Tuesday, Oct. 30 - Pistons at Celtics

Pregame – Rare Home-and-Home Tests Ability to Adjust

BOSTON – Home-and-home series’ have become quite rare during the NBA regular season, but Celtics coach Brad Stevens cherishes them when they pop up on the schedule. Boston will wrap up its first such series in nearly three years Tuesday night in facing the Detroit Pistons for their second straight matchup.

What Stevens likes about the concept is that it has a real postseason vibe to it. Home-and-homes test teams’ abilities to adjust quickly, and that’s what Stevens expects the Pistons to do after dropping Game 1 to the Celtics, 109-89, Saturday night in Detroit.

“I think it’s good, because if you’re fortunate enough to play down the road, you do this over, and over, and over,” Stevens said ahead of Tuesday night’s rematch at TD Garden. “So, I think the idea of playing well, winning a game, the other team comes in with a heightened sense of urgency because of how the game went, and you have to match that. I think that’s really good.”

Sure enough, Detroit is planning to make several adjustments for Game 2. Pistons head coach Dwane Casey went into detail about some of the things his team needs to fix, including better ball movement, better rebounding and more physical play on the defensive side of the ball.

“We’ve got to make sure we put pressure on their shots,” said Casey, whose team allowed the Celtics to shoot season-high clips from the field (45.3 percent) and from 3-point range (41.2 percent). “We’ve got to get to them and make them feel us. If you give guys feel-good shots, anybody in the NBA will get into a rhythm, and I thought Boston got into a great rhythm.”
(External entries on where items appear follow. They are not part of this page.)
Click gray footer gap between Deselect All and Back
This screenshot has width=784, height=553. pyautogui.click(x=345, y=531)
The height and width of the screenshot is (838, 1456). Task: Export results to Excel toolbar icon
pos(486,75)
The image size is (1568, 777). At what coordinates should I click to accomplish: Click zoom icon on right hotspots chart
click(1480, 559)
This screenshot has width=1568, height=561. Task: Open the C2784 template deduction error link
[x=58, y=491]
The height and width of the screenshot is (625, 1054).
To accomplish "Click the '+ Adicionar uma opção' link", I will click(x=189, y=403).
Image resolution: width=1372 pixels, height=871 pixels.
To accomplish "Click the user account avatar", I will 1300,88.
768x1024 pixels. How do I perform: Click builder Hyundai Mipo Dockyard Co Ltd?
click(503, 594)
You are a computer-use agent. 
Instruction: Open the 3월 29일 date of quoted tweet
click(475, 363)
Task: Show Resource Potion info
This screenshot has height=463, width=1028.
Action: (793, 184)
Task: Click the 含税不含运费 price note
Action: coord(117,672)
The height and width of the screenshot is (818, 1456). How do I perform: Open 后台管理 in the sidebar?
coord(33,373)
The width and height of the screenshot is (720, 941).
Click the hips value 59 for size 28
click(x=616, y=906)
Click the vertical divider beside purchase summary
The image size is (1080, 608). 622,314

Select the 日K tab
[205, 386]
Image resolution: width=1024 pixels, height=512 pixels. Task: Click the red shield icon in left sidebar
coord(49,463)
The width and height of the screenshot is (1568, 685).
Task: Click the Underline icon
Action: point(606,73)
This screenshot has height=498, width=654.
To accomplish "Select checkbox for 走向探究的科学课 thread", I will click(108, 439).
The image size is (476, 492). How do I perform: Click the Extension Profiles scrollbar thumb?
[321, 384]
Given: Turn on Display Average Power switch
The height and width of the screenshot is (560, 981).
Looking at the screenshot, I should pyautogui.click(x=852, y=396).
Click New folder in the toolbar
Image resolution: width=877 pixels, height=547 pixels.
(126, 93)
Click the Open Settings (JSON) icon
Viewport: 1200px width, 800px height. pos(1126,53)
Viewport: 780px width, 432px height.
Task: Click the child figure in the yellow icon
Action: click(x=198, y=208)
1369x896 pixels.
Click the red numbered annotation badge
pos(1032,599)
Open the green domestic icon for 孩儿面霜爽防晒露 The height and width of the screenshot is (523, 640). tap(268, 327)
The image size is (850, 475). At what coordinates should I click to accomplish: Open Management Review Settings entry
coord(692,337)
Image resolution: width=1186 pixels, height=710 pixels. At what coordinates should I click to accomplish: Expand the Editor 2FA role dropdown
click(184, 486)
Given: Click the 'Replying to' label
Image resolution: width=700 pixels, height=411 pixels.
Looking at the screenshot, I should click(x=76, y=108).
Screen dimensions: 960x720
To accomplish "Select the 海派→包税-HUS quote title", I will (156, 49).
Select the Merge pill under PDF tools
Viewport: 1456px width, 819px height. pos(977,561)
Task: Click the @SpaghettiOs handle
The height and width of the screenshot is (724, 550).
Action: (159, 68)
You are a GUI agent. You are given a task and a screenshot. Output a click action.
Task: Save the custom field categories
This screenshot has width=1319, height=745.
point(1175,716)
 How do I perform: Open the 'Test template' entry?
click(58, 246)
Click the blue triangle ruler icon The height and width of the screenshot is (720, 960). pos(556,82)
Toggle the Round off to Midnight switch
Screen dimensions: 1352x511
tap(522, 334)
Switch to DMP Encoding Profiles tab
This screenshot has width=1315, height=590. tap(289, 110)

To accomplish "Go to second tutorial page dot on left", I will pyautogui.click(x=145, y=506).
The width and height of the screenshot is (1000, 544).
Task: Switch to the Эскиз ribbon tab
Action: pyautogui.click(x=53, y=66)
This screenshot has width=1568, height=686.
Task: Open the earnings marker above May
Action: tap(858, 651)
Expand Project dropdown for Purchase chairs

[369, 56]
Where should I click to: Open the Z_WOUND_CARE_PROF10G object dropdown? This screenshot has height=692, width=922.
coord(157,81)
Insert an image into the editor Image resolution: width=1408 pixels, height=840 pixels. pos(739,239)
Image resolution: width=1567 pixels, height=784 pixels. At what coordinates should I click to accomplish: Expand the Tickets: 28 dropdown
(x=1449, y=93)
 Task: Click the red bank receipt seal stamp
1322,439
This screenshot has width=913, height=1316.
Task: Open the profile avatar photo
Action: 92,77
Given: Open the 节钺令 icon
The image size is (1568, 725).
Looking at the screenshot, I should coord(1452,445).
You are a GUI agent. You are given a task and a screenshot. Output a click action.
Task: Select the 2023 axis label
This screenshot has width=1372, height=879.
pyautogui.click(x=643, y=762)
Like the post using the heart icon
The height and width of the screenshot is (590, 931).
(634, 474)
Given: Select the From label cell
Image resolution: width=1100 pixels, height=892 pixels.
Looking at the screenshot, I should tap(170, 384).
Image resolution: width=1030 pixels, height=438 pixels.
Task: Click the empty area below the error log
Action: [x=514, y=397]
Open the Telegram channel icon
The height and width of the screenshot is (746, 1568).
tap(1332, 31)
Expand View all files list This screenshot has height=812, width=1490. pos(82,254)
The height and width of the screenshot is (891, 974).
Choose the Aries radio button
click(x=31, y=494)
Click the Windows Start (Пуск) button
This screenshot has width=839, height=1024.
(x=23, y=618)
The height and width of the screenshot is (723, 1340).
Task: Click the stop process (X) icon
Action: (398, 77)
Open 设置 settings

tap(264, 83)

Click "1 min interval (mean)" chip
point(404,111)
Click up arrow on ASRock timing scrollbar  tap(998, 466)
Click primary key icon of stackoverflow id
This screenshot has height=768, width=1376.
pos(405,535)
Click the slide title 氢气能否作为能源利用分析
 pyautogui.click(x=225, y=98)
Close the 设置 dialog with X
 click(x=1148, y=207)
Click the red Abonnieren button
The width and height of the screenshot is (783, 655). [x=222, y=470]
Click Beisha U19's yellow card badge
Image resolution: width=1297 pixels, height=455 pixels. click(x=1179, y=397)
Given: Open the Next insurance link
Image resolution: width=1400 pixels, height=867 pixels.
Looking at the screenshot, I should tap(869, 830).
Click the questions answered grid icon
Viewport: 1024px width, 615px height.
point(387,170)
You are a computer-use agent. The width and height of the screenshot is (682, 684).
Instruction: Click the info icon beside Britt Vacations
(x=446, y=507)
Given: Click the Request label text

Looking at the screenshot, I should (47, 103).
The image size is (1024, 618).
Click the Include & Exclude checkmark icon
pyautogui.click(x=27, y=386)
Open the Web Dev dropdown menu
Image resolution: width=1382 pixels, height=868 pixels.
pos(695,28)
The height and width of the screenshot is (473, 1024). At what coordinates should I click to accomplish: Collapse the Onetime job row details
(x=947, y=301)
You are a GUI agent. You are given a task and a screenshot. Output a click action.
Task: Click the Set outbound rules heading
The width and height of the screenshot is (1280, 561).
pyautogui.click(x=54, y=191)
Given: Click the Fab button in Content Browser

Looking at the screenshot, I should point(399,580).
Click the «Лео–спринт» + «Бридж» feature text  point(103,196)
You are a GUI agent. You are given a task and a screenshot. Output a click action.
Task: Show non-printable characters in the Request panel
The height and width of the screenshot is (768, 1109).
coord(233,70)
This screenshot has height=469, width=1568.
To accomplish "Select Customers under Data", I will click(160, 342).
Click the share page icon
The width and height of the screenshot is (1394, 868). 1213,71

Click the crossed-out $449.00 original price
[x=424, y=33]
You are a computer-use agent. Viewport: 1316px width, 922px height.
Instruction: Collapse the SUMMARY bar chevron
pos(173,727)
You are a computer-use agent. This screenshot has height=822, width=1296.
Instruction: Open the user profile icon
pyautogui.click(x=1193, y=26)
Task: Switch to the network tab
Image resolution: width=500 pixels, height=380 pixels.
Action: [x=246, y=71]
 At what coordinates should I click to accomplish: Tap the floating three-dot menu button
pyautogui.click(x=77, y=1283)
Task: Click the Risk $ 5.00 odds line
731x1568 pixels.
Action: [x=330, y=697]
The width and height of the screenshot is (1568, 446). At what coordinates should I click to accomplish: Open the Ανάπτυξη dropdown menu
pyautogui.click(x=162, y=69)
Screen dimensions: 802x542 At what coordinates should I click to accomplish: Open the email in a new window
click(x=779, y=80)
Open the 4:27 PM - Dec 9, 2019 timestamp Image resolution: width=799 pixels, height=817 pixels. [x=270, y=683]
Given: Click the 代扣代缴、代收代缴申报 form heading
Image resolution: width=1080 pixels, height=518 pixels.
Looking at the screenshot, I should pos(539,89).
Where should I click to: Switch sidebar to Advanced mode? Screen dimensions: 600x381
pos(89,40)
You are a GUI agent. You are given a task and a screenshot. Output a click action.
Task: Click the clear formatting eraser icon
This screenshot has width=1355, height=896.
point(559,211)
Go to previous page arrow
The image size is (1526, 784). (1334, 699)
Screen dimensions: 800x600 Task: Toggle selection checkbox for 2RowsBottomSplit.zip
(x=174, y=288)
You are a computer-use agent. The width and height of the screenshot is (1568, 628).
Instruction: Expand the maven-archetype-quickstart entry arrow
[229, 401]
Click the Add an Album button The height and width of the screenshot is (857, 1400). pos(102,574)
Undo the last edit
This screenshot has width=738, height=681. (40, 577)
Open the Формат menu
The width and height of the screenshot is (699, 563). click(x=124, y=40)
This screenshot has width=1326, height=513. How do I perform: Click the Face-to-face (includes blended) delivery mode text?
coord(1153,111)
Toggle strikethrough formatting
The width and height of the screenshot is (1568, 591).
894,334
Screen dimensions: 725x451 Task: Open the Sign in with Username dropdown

The C’s also believe that Detroit will adjust on the offensive end in order to get Blake Griffin more involved. Griffin entered Saturday’s game as the NBA’s leading scorer, but the C’s managed to limit him to just seven points on 2-of-13 shooting.

“Blake is going to come out and be really, really aggressive,” Gordon Hayward said in anticipation. “We held him to a season-low, and he’s been averaging 30 or whatever, so he’s definitely going to be more aggressive.

“They’re probably going to pick up the intensity and their physicality defensively, so we just have to try to do the same thing. We have to match the same energy that we did and really play with a sense of urgency and have a big-time focus.”

Making such quick adjustments make great practice for what’s to come down the road, so the Celtics are cherishing their chance to do so tonight as they wrap up their home-and-home series with Detroit.